Le débat entamé au congrès fondateur, en février dernier, risque de s’exacerber au vu justement de ce score, certes « assez satisfaisant », selon Pierre-François Grond, l’un des dirigeants, mais nettement inférieur aux 9 % initialement promis, en début d’année, par les enquêtes d’opinion. « Olivier Besancenot avait plus de 50 % de bonnes opinions. Le contexte social et économique était assez porteur. Il existait un faisceau d’indicateurs qui laissait à penser que le Nouveau Parti anticapitaliste pouvait atteindre un pourcentage élevé », fait valoir Jérôme Fourquet.
Une formation autocentrée
Alors ils y ont cru, d’autant plus fortement que leur porte-parole était présenté par les sondages comme le principal opposant à Nicolas Sarkozy, le leader de gauche le plus populaire. « On peut réussir l’adéquation Olivier Besancenot = NPA ; NPA = Olivier Besancenot », jubilait Pierre-François Grond fin mars. Aujourd’hui, il se félicite de ne pas l’avoir cantonné à l’Île-de-France, d’en avoir fait « le porte-parole de toutes les têtes de liste », estimant que l’équation a fonctionné. Propos nuancés par Jérôme Fourquet : « Quel que soit l’endroit en France, les électeurs qui ont voté NPA l’ont fait parce que ce parti est incarné par Olivier Besancenot. »
Jouant de sa personnalité, le charismatique facteur s’est assigné un rôle majeur pour consolider son organisation, dont la fragilité contraste, depuis sa création, avec la notoriété du leader. Il fallait coûte que coûte conforter la jeune formation, asseoir son leadership à l’intérieur de « la gauche radicale », la faire apparaître comme « le pôle le plus efficace et le plus conséquent », selon les termes du politologue Serge Cosseron, dans le cadre de la recomposition politique qui s’opère à gauche.
Ils y ont cru. Mais ils ont commencé à déchanter quelques semaines avant la tenue des élections, au fil des sondages donnant le NPA derrière le Front de gauche. « Au départ, ils n’ont pas pris au sérieux la concurrence que pouvait exercer cette coalition, analyse Jérôme Fourquet. C’est aussi pour cette raison qu’ils ont refusé la main tendue par le Front de gauche. Sûrs d’engranger les bénéfices de la bonne image et de la popularité d’Olivier Besancenot, arrivé en tête des autres candidats à la gauche du PS au scrutin présidentiel de 2007, ils se sont sentis hégémoniques. Ils ont pensé pouvoir s’imposer par eux-mêmes. »

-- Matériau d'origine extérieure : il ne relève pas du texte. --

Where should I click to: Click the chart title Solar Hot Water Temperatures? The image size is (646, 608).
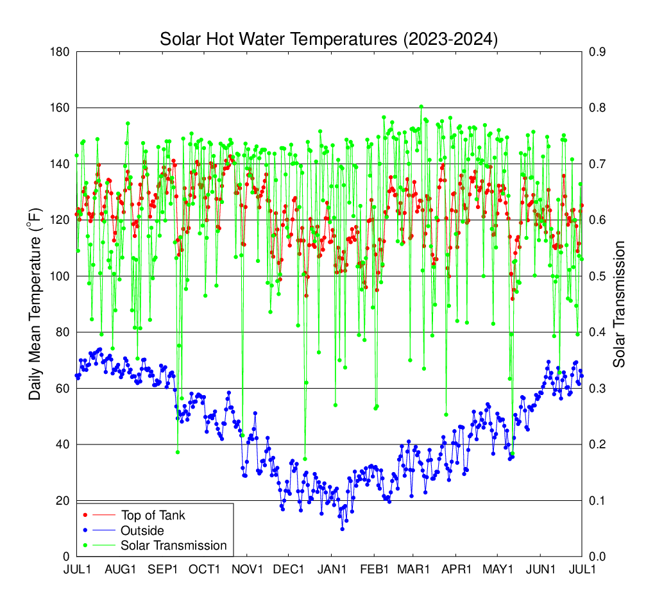pyautogui.click(x=328, y=39)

Autocentrée sur son appareil, la formation d’extrême gauche a mésestimé l’aspiration à l’unité exprimée par les électeurs de gauche, particulièrement dans les milieux militants. « L’unité, explique le responsable de l’IFOP, est une question centrale. Le Front de gauche a réussi à faire porter au NPA la responsabilité, réelle, du refus de la main tendue. »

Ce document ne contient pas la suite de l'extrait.